BEGIN

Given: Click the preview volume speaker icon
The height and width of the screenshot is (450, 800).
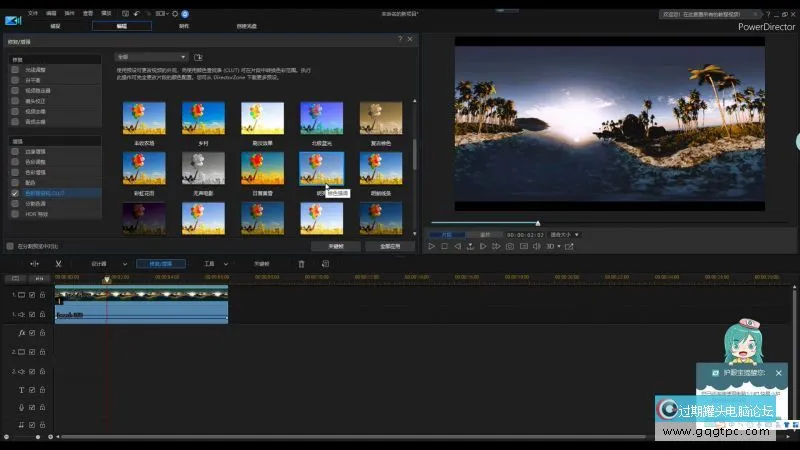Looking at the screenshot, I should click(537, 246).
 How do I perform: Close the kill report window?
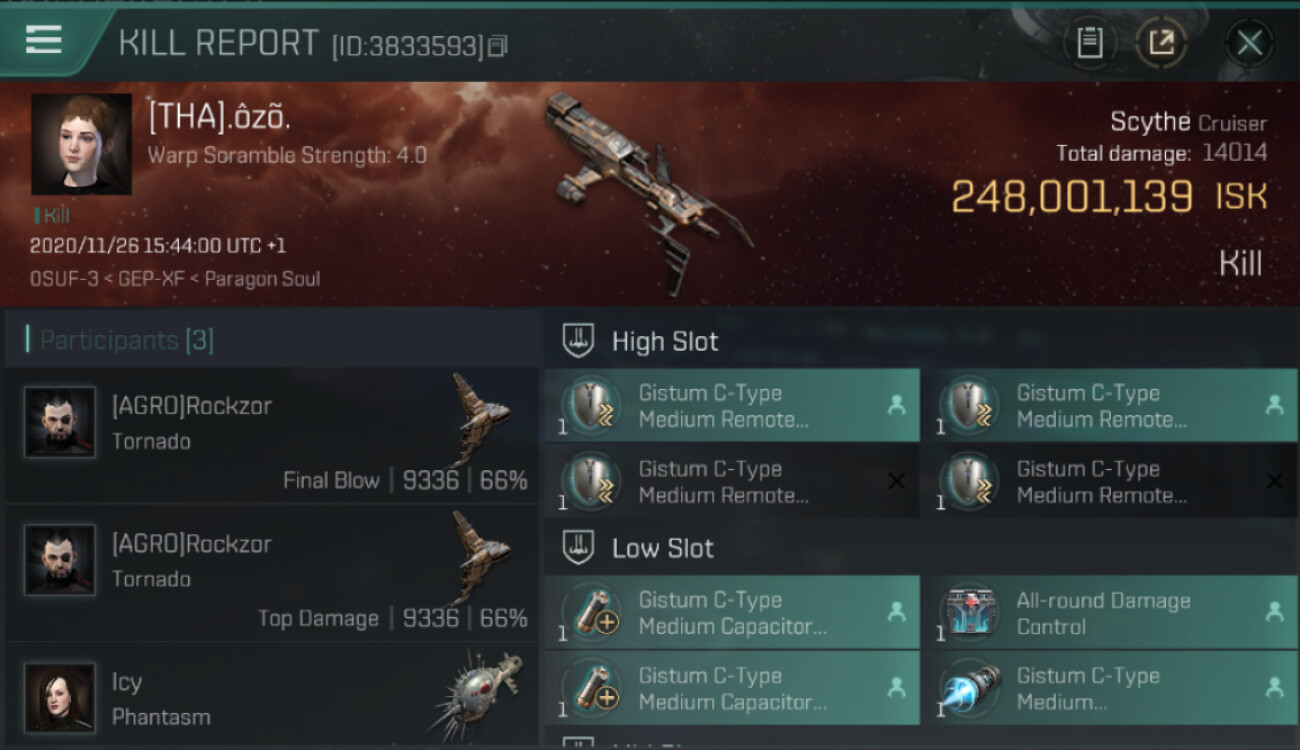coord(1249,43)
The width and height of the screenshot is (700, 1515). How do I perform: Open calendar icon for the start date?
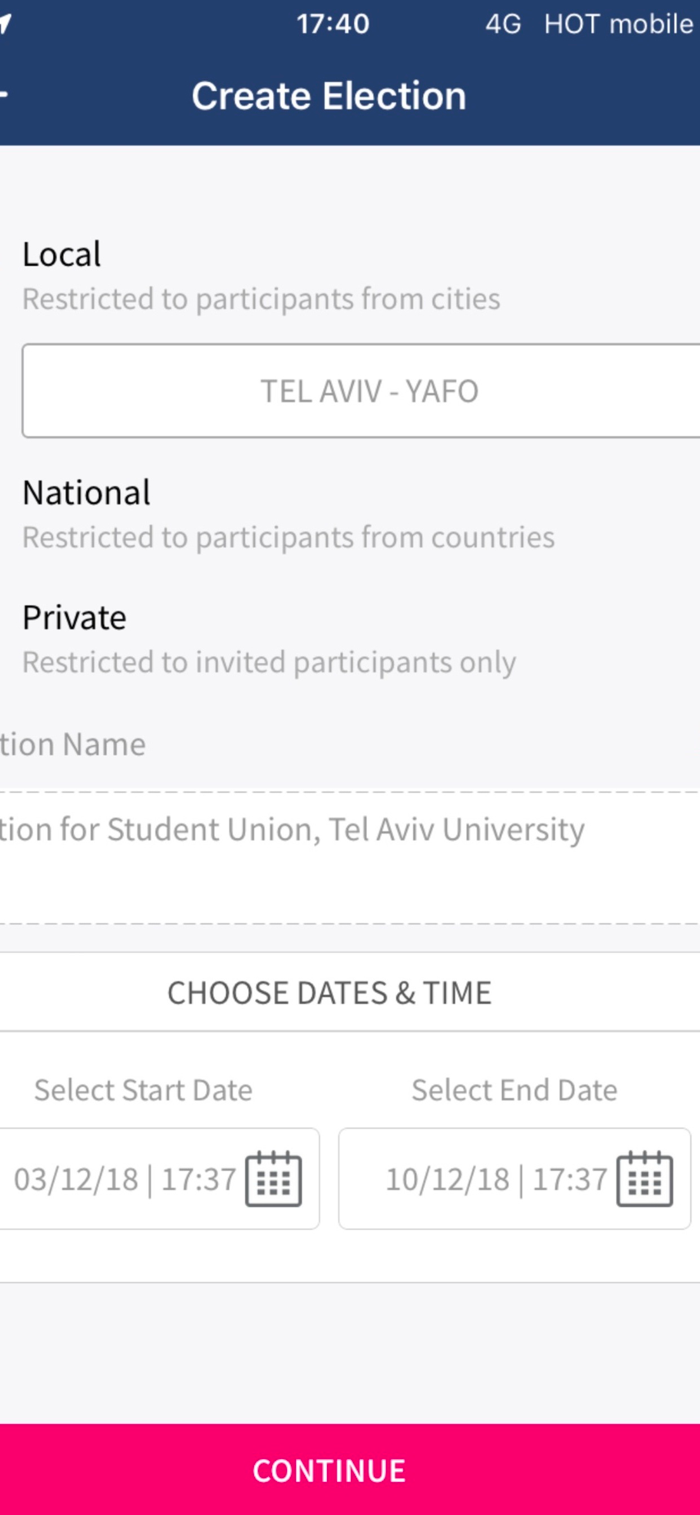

END

▶ _WORK TO COMPLETE_:
Line by line, transcribe the records exactly, omitting the images.

▶ _RESULT_:
Given: Click the preview volume speaker icon
The height and width of the screenshot is (450, 800).
Looking at the screenshot, I should click(537, 246).
 How do I perform: Close the kill report window?
coord(1249,43)
The width and height of the screenshot is (700, 1515). How do I perform: Open calendar icon for the start date?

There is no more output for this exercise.